More people are increasingly bypassing voice and SMS to use social medias like
WhatsApp, Facebook and others, for both voice calls and instant messaging.
“Telecom operators have no choice but to
capitalize on innovation and the scalable nature of mobile money” said Mats
Granryd, the director general of GSMA, at the recent mobile 360 event in Dar Es
Salaam.
The glossy numbers however only tell part of the
story, the real equalizer effect of mobile money has been the impact of the
innovation around financial services, where telecom players have churned out
multiple use cases cutting across all economic divides in Africa, from simple
ones like money transfer and air time top-up to more sophisticated ones like
bill payments and bank-to mobile wallet transactions.
As more people overcome the digital cultural
shock and become digitally literate they are shopping with tap & pay and
other merchant payment solutions, while they also pay their utility bills,
cable TV subscriptions and even taxes. Using mobile money significantly
increases efficiencies, for instance Dar es Salaam water and sewerage
cooperation registered a 38% increase in revenue collections when it started
collecting it through mobile money.
Granryd also noted that telecoms have to develop
more Non-communication services that ease life and solve problems, while
consolidating the existing user-cases, that it is through these new revenue
streams that the industry will stay afloat.
Mobile money has become a lifeline to unfortunate
members of society, for instance up to 52% of refugees from Nyarugusu refugee
camp in Tanzania use mobile money to receive humanitarian cash donations,
remittances from home countries as well as wage payments.
Although the innovation was born in East Africa,
West Africa has emerged as the new mobile money frontier, where adoption is
currently almost 29% of active mobile money accounts in Sub-Saharan Africa are
now based, compared to just 8% five years ago.
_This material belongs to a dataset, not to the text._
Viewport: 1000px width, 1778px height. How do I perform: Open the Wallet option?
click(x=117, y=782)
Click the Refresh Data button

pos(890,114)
Markets such as Gabon, Ghana, Kenya, Namibia,
Tanzania, Uganda and Zimbabwe have more than 40% of users as active mobile
money users.
Sitoyo Lopokoiyit, the director of m-commerce at
Vodacom Tanzania said operators will have to look beyond inter-operating with
other MNO’s and innovate new services to loop it other players like banks,
while deepening the existing ones.
“When I was in China I never even saw their
money, all transactions were cashless, it was so efficient, that’s where we
should be looking but we can’t achieve this alone as MNO’s, we have to
interoperate with other industry players” said Sitoyo.
Only
17% of the viable mobile money rural market has been tapped says GSMA, Tanzania
for instance still has up to 92% of its people especially in rural areas still
unbanked.
The growing stable of mobile money savings and credit products are quickly changing the way people access soft loans, M-Shwari, the M-Pesa credit product alone has disbursed soft loans amounting to US$1.3 billion since 2012, most of this going to SMES’s. With a non-performing loan ratio of 1.92%, and prohibitive interest rates in banks, adoption will only grow for these credit products.
Mobile money has also been seen as a lifeline to
a number of social and economic clusters in Africa, from the increasing number
of agents, growing from 100,000 agents in 2011 to 1.5 million in 2016, 47% of
revenues from mobile money in the region went to agents.
The wider reach of a mobile phone has proved to be an asset especially in Africa, it’s a multifaceted tool which has been improving people’s lives across the board as the world tries to connect the next billion, to accelerate this, governments have to look far by providing the needed policy support and update the archaic regulations in place.